Task >>
Return the passage on the commons word for word, in full.

A commons is a set of resources, which are collectively owned or shared between or among a community or a group of communities (Ostrom, 1990). The commons contains public and private property, over which different communities have certain rights (Ostrom, 1990).

Since the work of Gareth Hardin (1968) and his famous “tragedy of the commons,” most studies have examined appropriate property rights structures for commons-based resource systems by starting with the assumption that the resource (e.g. a forest) generates a highly predictable, finite supply of one type of resource unit (e.g. one species of tress) in each relevant time period. According to this view, anyone (e.g. farmers) can utilize the resource and appropriate (i.e. harvest) resource units. Appropriators gain property rights only to what they harvest. The harvested resource units are then privately owned and can be sold in an open competitive market (see Feeny et al., 1990).

Supplied material >>
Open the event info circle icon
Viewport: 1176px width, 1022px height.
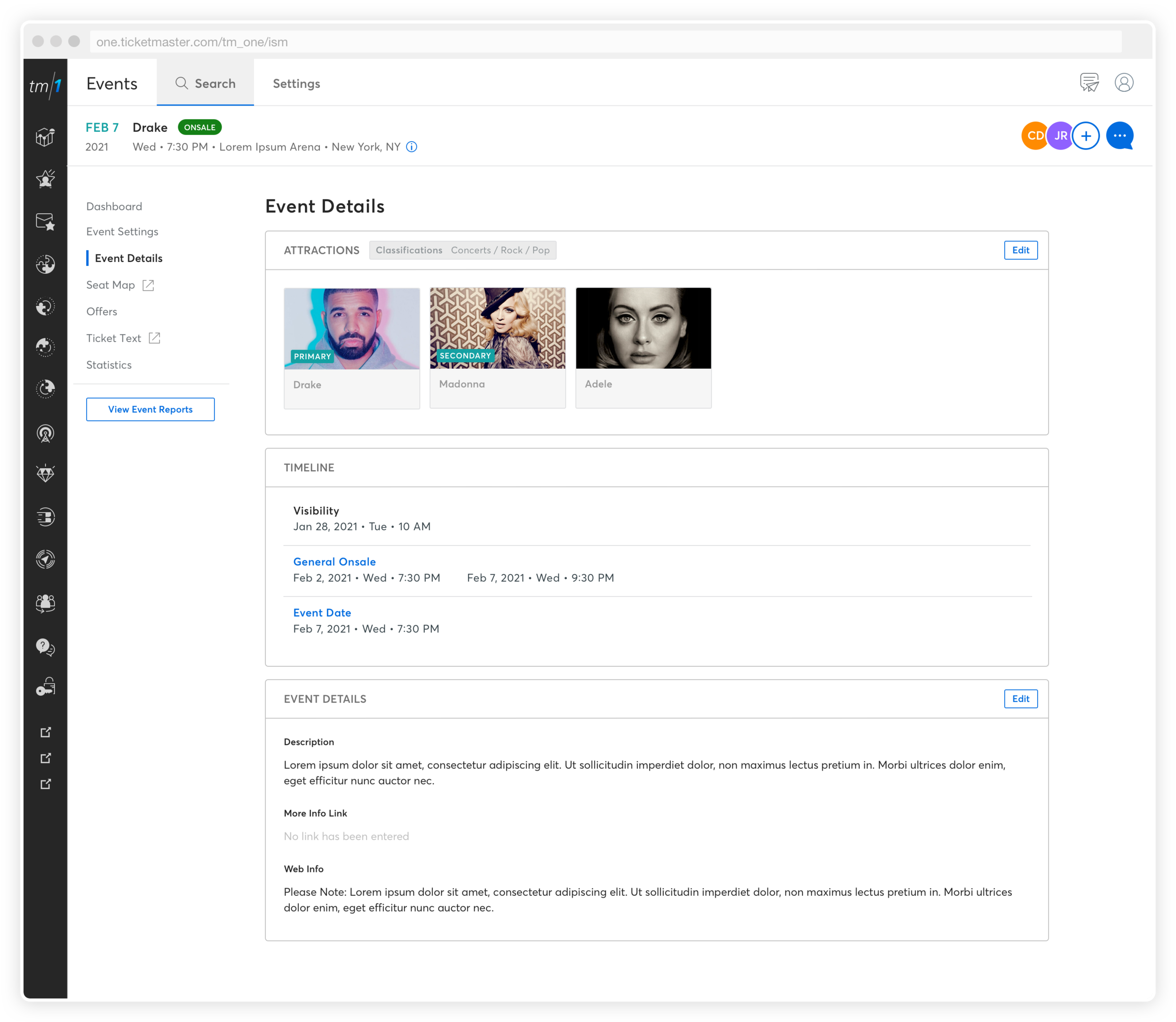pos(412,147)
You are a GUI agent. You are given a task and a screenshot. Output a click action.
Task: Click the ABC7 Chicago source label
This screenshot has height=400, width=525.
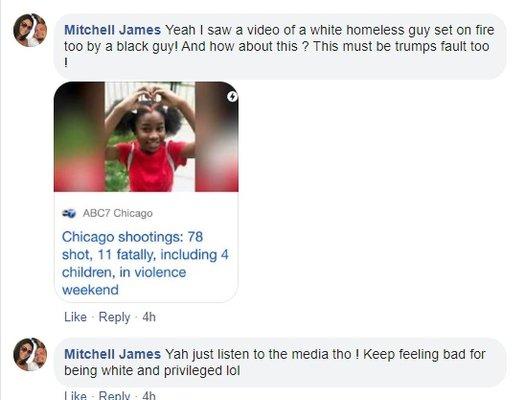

==

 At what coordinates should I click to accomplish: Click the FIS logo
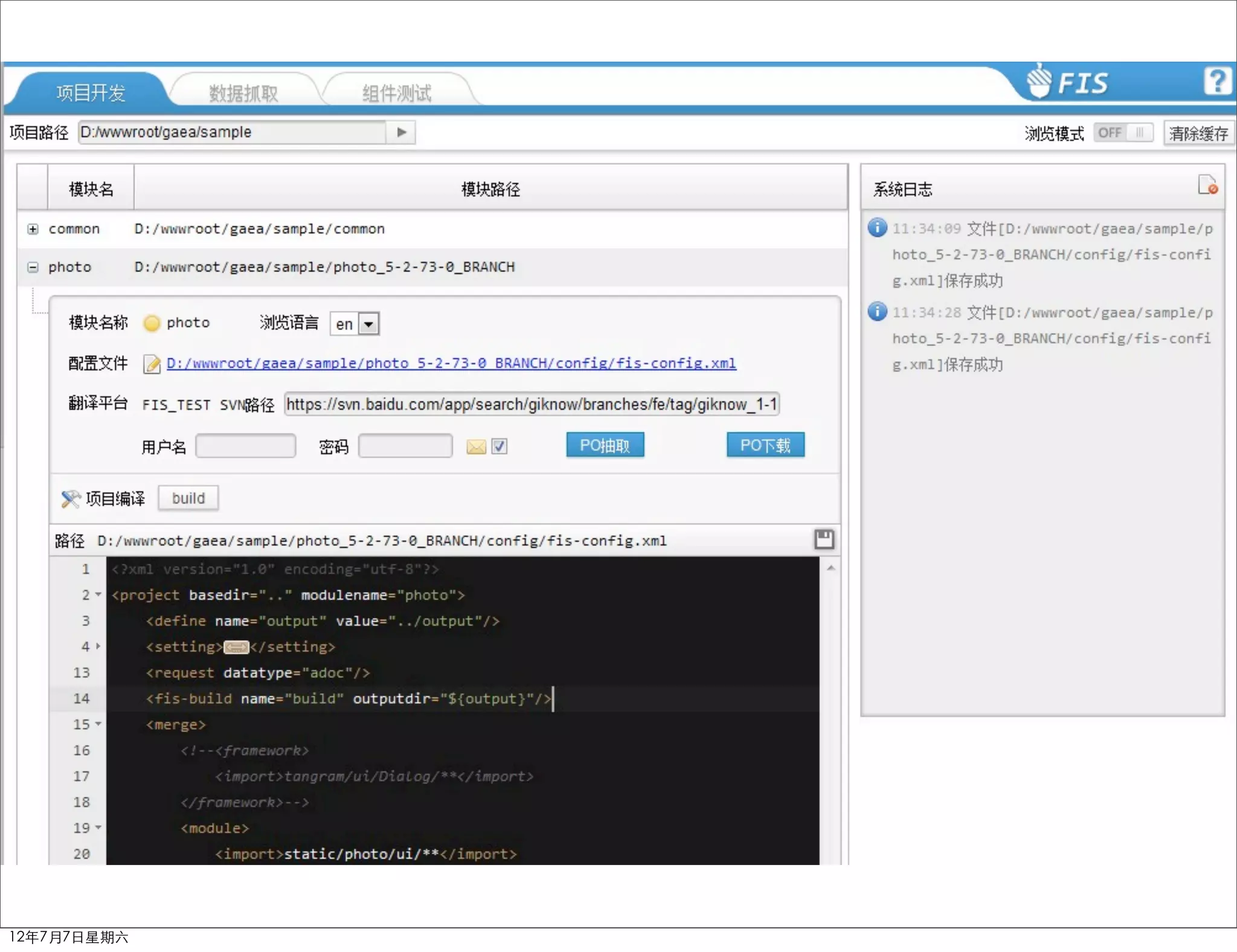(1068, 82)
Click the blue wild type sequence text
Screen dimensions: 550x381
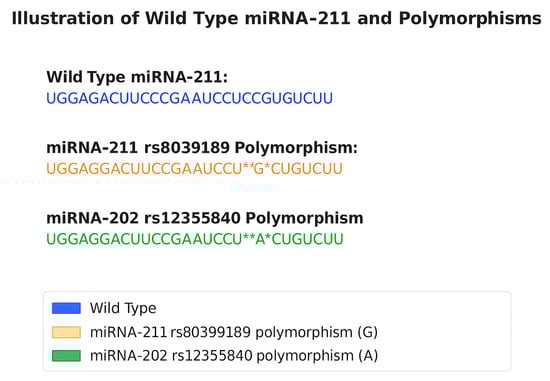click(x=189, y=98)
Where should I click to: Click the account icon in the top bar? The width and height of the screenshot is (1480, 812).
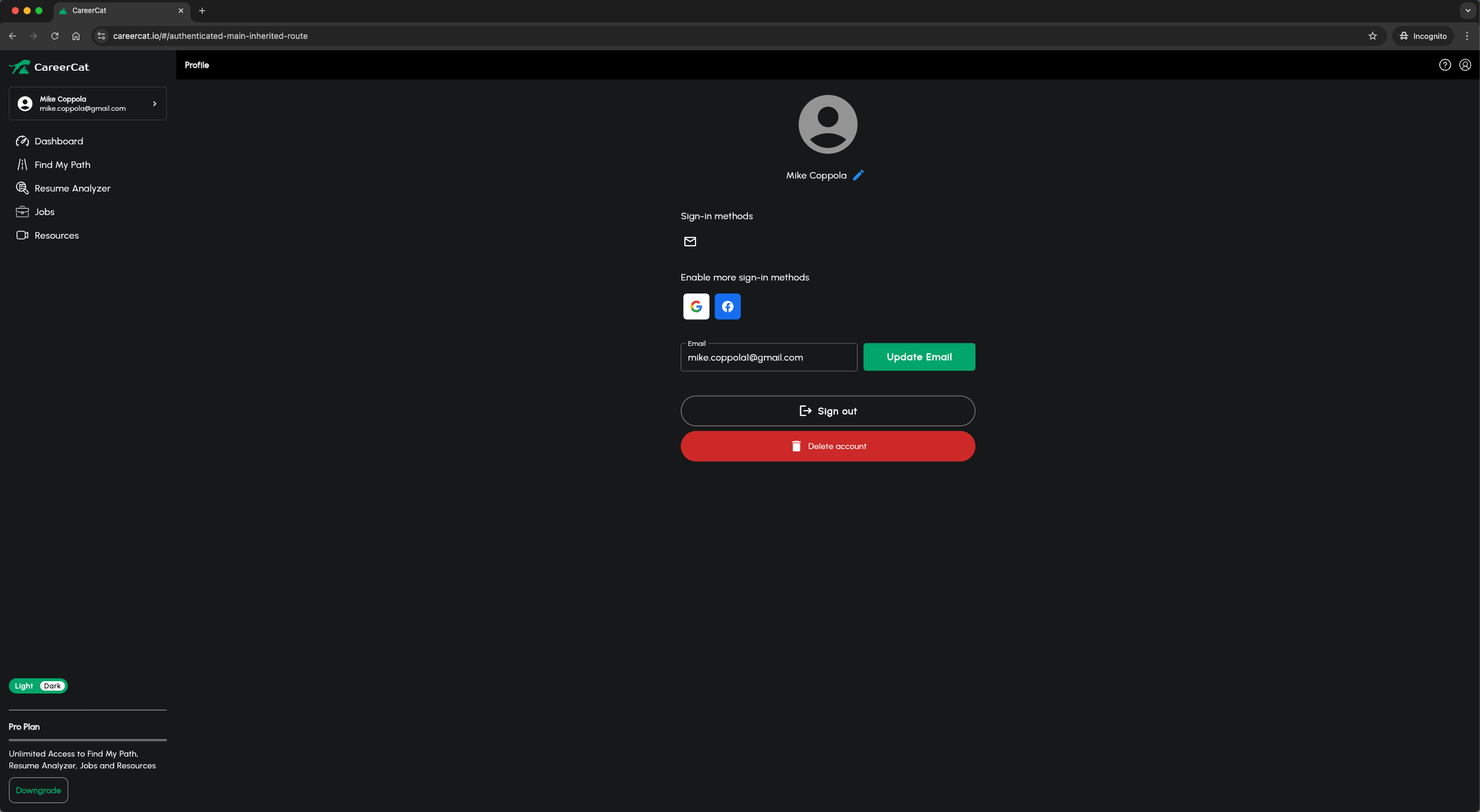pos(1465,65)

Reply >>
A commons is a set of resources, which are collectively owned or shared between or among a community or a group of communities (Ostrom, 1990). The commons contains public and private property, over which different communities have certain rights (Ostrom, 1990).

Since the work of Gareth Hardin (1968) and his famous “tragedy of the commons,” most studies have examined appropriate property rights structures for commons-based resource systems by starting with the assumption that the resource (e.g. a forest) generates a highly predictable, finite supply of one type of resource unit (e.g. one species of tress) in each relevant time period. According to this view, anyone (e.g. farmers) can utilize the resource and appropriate (i.e. harvest) resource units. Appropriators gain property rights only to what they harvest. The harvested resource units are then privately owned and can be sold in an open competitive market (see Feeny et al., 1990).